Start
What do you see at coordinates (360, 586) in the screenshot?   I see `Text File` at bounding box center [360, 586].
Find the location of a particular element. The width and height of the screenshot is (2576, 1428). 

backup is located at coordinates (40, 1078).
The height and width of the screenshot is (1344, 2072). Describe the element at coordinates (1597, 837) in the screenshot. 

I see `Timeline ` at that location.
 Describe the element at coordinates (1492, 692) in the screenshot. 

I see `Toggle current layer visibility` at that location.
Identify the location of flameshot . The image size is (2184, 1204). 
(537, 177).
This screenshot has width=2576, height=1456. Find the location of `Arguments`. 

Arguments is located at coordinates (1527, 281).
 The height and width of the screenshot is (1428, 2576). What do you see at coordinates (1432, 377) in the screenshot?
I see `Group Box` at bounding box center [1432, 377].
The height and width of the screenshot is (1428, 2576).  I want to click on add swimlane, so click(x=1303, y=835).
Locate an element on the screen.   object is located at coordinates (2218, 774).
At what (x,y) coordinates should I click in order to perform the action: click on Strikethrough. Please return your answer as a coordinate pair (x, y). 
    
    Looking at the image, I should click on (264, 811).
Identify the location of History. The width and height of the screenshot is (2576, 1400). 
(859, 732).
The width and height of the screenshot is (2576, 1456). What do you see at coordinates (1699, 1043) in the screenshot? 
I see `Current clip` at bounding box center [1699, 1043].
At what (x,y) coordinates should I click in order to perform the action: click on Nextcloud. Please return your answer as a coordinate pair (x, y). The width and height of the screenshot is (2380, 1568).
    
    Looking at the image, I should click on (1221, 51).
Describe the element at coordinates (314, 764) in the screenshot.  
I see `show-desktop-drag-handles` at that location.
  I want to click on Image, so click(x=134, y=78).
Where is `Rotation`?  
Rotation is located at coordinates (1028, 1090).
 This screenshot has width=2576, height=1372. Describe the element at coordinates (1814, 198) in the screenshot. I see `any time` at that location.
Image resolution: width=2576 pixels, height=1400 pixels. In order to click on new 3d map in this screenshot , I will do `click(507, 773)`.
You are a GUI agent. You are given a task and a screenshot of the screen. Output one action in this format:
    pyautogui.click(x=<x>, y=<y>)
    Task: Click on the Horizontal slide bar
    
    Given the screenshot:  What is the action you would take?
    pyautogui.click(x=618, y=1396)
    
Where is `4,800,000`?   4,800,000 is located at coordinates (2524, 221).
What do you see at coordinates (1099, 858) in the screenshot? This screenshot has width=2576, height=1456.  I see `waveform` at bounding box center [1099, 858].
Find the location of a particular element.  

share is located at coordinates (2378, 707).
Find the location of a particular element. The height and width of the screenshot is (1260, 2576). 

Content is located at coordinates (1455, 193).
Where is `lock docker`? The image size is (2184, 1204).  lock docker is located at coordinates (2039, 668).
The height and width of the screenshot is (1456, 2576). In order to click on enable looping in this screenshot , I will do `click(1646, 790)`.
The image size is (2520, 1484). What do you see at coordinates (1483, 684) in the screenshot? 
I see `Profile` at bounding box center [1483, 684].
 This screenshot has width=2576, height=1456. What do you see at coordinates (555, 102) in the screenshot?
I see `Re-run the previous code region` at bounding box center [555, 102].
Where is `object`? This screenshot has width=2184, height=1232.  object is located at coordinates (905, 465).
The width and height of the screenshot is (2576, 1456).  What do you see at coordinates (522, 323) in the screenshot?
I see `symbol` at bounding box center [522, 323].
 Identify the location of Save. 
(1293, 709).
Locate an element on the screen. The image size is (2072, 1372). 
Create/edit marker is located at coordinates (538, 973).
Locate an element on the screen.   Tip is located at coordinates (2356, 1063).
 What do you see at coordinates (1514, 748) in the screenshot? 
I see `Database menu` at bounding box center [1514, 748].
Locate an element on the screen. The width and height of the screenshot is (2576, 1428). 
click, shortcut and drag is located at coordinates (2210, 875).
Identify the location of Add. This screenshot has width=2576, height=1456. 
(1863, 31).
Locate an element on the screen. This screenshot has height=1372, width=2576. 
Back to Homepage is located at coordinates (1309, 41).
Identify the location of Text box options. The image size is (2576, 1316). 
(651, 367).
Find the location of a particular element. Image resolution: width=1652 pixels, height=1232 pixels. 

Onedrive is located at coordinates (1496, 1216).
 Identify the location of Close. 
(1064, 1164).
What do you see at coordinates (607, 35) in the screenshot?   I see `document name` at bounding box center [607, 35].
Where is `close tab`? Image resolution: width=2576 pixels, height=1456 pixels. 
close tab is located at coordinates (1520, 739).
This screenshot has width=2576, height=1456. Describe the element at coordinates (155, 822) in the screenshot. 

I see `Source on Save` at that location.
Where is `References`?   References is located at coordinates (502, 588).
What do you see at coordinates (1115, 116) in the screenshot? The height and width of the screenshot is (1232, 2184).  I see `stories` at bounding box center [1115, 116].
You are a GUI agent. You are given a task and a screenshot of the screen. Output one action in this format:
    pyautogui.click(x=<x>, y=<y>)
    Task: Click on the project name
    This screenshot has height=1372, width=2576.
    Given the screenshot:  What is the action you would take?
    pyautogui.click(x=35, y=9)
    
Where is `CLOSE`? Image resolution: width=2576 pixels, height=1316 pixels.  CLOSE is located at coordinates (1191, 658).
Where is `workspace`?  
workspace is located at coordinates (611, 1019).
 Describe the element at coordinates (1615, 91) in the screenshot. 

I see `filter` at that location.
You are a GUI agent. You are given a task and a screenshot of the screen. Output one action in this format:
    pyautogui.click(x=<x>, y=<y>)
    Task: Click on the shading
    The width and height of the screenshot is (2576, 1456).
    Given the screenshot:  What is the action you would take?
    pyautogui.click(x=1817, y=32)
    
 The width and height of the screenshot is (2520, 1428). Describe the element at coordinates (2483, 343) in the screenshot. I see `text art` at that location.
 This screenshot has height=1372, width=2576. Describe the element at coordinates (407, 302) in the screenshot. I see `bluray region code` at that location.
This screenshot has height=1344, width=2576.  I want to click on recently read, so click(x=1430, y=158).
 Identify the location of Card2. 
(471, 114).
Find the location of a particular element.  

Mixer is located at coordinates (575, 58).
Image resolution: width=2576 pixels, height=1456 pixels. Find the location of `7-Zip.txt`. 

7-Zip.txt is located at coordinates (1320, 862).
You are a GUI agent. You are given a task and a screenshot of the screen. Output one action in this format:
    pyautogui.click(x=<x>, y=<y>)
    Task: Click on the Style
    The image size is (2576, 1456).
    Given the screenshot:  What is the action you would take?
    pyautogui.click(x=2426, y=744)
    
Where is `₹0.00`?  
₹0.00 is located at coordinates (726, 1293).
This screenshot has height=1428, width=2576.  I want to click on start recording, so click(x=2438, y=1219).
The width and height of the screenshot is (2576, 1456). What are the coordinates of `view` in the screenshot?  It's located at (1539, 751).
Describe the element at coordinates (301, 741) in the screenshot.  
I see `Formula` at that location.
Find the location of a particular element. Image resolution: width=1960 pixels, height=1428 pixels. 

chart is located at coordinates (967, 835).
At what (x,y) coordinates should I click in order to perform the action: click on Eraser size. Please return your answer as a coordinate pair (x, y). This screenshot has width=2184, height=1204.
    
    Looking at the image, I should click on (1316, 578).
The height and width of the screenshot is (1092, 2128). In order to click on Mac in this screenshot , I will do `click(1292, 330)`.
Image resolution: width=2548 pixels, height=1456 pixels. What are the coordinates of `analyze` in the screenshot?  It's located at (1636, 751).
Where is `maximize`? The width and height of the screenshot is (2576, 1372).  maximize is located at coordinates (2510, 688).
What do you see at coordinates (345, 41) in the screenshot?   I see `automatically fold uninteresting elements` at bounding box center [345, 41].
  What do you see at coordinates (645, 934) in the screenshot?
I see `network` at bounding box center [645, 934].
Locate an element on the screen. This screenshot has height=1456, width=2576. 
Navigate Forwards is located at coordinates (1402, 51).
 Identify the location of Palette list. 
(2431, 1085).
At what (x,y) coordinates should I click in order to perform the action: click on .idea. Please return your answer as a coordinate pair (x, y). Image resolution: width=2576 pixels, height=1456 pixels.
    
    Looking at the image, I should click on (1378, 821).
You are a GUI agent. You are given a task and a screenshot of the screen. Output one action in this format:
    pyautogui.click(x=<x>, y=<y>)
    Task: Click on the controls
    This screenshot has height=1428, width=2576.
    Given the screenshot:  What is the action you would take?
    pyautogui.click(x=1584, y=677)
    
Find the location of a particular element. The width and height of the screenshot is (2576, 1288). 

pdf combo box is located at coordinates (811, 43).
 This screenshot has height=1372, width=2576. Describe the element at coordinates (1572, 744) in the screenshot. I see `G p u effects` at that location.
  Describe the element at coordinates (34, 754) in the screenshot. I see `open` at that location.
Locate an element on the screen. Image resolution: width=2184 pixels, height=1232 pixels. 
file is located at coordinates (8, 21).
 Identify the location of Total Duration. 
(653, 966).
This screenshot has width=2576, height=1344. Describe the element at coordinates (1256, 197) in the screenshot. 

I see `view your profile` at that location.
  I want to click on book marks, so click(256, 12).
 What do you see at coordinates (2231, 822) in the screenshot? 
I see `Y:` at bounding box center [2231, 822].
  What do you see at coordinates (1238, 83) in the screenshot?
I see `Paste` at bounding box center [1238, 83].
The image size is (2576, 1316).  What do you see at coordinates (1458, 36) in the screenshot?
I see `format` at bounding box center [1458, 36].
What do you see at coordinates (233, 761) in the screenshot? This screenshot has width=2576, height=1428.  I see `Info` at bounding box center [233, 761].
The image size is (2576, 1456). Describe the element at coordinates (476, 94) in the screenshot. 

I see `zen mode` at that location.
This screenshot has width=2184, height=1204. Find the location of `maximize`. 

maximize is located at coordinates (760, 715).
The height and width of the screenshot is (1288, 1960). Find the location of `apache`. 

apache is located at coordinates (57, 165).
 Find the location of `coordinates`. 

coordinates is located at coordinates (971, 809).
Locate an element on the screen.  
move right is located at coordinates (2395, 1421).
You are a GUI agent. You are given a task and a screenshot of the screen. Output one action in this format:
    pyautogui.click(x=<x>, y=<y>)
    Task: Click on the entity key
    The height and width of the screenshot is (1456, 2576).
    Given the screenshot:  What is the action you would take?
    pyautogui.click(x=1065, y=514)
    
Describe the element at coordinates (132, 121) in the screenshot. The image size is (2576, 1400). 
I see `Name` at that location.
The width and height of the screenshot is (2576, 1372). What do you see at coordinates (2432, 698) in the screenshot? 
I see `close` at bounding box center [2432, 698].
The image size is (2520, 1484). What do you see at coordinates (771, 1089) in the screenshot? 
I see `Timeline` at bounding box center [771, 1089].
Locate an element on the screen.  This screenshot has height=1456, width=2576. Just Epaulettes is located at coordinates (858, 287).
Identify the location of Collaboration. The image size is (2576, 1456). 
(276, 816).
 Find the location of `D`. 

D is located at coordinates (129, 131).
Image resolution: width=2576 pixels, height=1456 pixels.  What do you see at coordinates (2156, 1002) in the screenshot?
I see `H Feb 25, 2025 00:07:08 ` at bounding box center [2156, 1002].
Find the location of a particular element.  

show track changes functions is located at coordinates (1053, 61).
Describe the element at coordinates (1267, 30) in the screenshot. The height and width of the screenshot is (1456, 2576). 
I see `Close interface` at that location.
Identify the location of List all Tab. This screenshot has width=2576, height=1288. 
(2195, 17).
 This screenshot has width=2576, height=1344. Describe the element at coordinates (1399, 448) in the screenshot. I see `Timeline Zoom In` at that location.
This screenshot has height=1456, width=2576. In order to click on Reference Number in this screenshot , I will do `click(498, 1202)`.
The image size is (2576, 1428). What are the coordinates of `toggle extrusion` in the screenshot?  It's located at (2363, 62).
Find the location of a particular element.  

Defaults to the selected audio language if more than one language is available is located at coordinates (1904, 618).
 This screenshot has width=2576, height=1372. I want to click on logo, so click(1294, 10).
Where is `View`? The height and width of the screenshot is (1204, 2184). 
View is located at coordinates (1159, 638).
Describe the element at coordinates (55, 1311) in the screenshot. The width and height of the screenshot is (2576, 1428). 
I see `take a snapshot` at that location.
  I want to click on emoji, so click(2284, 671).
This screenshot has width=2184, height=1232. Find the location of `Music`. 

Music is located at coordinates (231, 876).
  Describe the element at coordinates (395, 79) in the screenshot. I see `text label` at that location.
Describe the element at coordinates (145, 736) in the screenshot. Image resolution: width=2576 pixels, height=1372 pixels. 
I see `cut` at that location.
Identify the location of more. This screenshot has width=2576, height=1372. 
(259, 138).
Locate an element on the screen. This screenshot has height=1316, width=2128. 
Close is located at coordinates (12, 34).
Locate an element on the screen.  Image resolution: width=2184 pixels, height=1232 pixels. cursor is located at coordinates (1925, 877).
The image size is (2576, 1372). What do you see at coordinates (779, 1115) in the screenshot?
End
__WHAT IS REQUIRED__. Reproduce the records from the line with "The height and width of the screenshot is (1344, 2072)." up to and including the line with "Looking at the image, I should click on (1221, 51).", keeping every line as it appears.

__THE ANSWER__.
The height and width of the screenshot is (1344, 2072). Describe the element at coordinates (1597, 837) in the screenshot. 

I see `Timeline ` at that location.
 Describe the element at coordinates (1492, 692) in the screenshot. 

I see `Toggle current layer visibility` at that location.
Identify the location of flameshot . The image size is (2184, 1204). 
(537, 177).
This screenshot has width=2576, height=1456. Find the location of `Arguments`. 

Arguments is located at coordinates (1527, 281).
 The height and width of the screenshot is (1428, 2576). What do you see at coordinates (1432, 377) in the screenshot?
I see `Group Box` at bounding box center [1432, 377].
The height and width of the screenshot is (1428, 2576).  I want to click on add swimlane, so click(x=1303, y=835).
Locate an element on the screen.   object is located at coordinates (2218, 774).
At what (x,y) coordinates should I click in order to perform the action: click on Strikethrough. Please return your answer as a coordinate pair (x, y). 
    
    Looking at the image, I should click on (264, 811).
Identify the location of History. The width and height of the screenshot is (2576, 1400). 
(859, 732).
The width and height of the screenshot is (2576, 1456). What do you see at coordinates (1699, 1043) in the screenshot? 
I see `Current clip` at bounding box center [1699, 1043].
At what (x,y) coordinates should I click in order to perform the action: click on Nextcloud. Please return your answer as a coordinate pair (x, y). The width and height of the screenshot is (2380, 1568).
    
    Looking at the image, I should click on (1221, 51).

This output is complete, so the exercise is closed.